O recado está dado - Fernando José Dias da Silva
O recado
está dado
Fernando José Dias da Silva
Antes era um som longínquo como da cidade acordando, ou como se a boiada ainda estivesse distante. Um som meio difuso encoberto pelo barulho das coisas próximas que chamam a atenção, até dos passarinhos. Agora é um ronco ensurdecedor como se a 5ª Cavalaria estivesse ali... pertinho. Como se a bateria da Mangueira tivesse tomado todas as cidades. Como se o zunido angustiante das máquinas da Fórmula 1 estivesse amplificado por todas as praças, de todo o País. E, a voz rouca das ruas se transformou em um rugido ensurdecedor que não incomoda mais. Dá medo.
As pessoas assistem perplexas à revolta. Mas para os que têm o coração mais duro as pesquisas ajudam nessa viagem rumo à realidade. Elas indicam que o povo está com nojo de tudo, de todos. Não sobra nada: o presidente, os políticos, os partidos da situação e da oposição o Judiciário, a polícia, os transportes, os empresários, os jornalistas. A essa altura até o Corpo de Bombeiros, que era uma das poucas instituições que mereciam respeito, já deve ter entrado no rolo do descrédito. O povo não acredita nem mesmo nele.
É chocante porque todo mundo sabe o que está acontecendo. Quase 90% da população de São Paulo sabe das bandalheiras na prefeitura. Não dá mais para esconder nada. Não sobra mais pedra sobre pedra, mas não é a catástrofe. Apesar de várias análises sociológicas, de estatísticas atenuantes, o Brasil, é sim, um dos países mais corruptos da face da Terra. Só que para isso há correção.
O professor Stephen Kanitz diz que o problema não é de corrupção é de auditagem. Não existe geneticamente nada que predisponha o brasileiro à corrupção. Ele também diz que não serão intervenções cirúrgicas (CPIs), nem remédios potentes (códigos de ética) que irão resolver o problema. Precisamos de um poderoso sistema imunológico que combata a infecção no nascedouro, como acontece nos países considerados honestos e auditados.
Mas talvez nós possamos ir além para detectar o problema, não apontar a solução. O fator condicionante fundamental que nos levou a tudo isso que está aí é a frustração. Uma amazônica, incomensurável, arrebatadora frustração. Aquele trago amargo de tudo que era para ter acontecido e não aconteceu, daquilo que deveria ter sido e não foi.

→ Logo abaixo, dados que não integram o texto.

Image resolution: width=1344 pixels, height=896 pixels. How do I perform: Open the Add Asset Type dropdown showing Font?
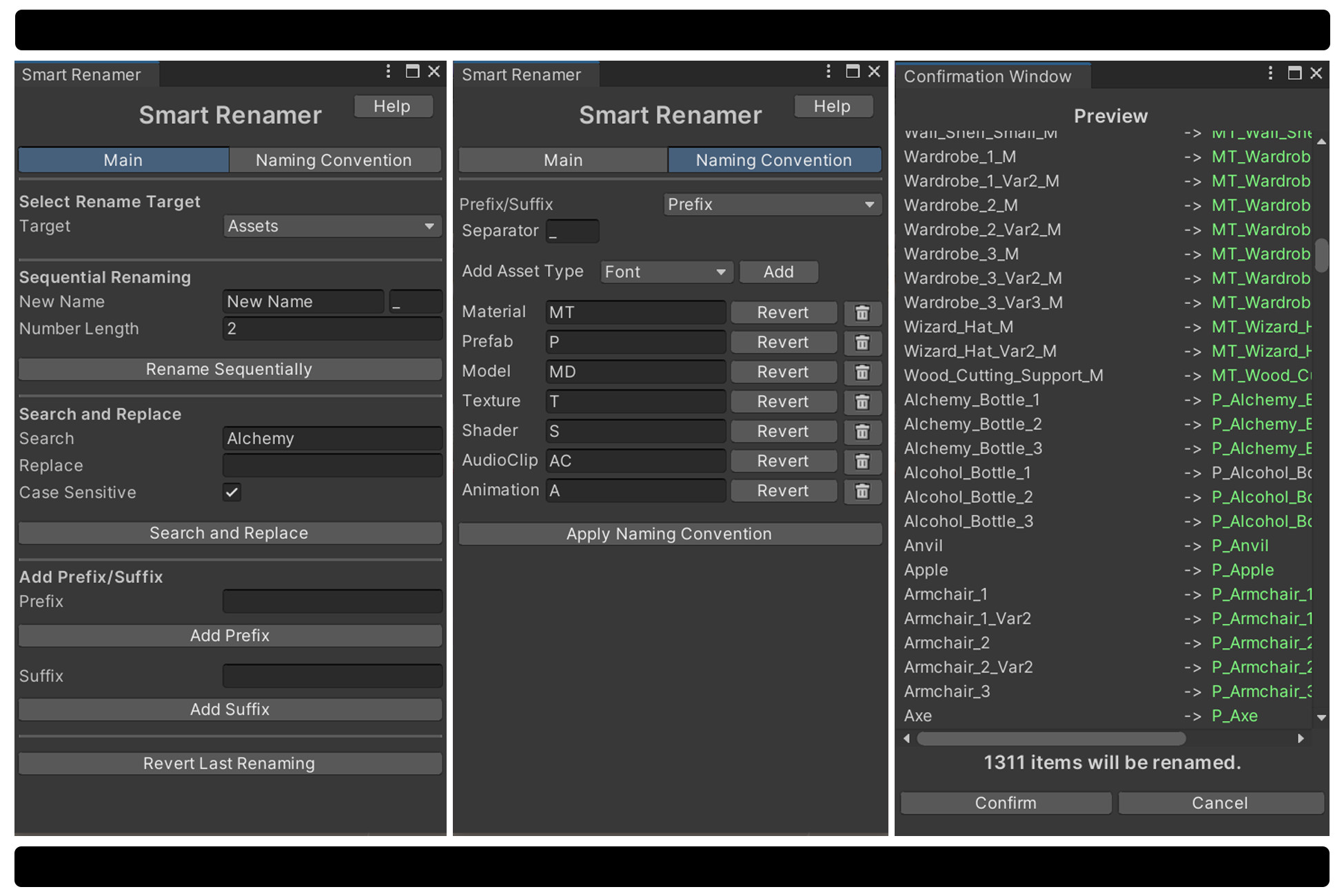(665, 272)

Nunca se pediu muito, só coisas singelas; principalmente respeito. Uma distribuição de renda um pouquinho mais decente. Uma preocupação um pouquinho maior com o desemprego. Uma atenção um pouquinho melhor para com os jovens e passar com os velhos. Um retorno um pouquinho mais adequado para tudo o que se investe e o que se arrecada. Tudo isso, mas só um pouquinho.
O que se vê, entretanto, é o deboche. Ninguém se comove com os moradores das cidades que se formam em volta das cidades. Cidades cinzentas de homens cinzentos. E daí a frustração porque a alma desses batalhões também já começou a ficar cinzenta.
Então os casos de corrupção, que afloram como bolhas do lamaçal e revoltam os homens de boa vontade, podem servir de advertência para os que pretendem analisar os fatos de maneira literal, isolados do grande contexto. É claro que toda essa avalanche de imundícies provoca indignação geral. Mas é preciso ficar atento para o outro sinal que a população está dando ao execrar esses métodos: ela está perplexa com a desfaçatez dos poderosos ao disputar a carniça. Daqueles que nem se importavam mais em disfarçar suas evoluções no ritmo da picaretagem.
Pegaram alguns. Faltam, muitos, talvez os mais graúdos. Até que se prove o contrário, esses não devem ir para a cadeia. Mas em compensação eles já foram identificados, as impressões digitais já foram arquivadas os mesmos que prometeram que as coisas iam mudar. De qualquer forma, o recado está dado, quem souber interpretar os humores das ruas e dos becos e fizer parte do esquema deve estar preocupado.